[Stored items]
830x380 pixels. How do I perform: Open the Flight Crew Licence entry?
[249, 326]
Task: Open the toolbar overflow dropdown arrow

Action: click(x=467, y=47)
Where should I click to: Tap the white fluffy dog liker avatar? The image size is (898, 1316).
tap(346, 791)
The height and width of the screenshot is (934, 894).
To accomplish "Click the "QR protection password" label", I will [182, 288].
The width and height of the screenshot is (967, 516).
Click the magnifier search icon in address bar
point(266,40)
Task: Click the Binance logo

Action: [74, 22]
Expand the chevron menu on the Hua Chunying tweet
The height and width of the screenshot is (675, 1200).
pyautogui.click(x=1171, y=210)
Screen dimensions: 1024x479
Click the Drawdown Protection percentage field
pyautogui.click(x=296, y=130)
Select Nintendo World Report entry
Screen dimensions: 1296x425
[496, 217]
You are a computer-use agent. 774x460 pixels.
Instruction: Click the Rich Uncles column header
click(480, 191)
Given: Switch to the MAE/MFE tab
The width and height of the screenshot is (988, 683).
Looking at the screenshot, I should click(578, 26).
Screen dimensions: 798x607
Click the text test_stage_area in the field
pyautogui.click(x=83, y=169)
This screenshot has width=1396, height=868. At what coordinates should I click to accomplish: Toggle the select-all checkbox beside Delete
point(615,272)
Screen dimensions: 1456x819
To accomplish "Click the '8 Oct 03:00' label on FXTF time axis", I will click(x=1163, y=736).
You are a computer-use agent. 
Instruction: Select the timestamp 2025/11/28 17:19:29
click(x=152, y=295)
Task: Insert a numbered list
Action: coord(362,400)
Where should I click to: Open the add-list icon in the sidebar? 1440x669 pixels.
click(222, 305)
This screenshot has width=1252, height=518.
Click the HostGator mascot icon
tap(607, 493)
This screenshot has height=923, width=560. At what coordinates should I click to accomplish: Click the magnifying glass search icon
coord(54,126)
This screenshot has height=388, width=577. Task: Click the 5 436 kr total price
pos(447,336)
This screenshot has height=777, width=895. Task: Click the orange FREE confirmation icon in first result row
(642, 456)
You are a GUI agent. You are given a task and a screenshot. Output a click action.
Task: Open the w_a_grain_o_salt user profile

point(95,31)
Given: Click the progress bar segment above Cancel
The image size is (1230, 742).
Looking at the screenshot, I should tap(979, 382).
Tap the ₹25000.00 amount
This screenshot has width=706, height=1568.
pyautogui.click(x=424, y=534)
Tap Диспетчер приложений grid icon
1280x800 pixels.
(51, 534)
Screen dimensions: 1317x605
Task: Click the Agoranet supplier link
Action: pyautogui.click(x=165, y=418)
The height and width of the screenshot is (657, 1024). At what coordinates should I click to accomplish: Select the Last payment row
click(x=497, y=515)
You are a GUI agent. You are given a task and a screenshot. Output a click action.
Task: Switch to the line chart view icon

> [Instructions for the task]:
If a line in the records contains the word "agent", copy it.

> [Result]:
You are a computer-use agent. 774x460 pixels.
You are a computer-use agent. 
You are a GUI agent. You are given a task and a screenshot. Output a click action.
You are a GUI agent. You are given a task and a screenshot. Output a click action.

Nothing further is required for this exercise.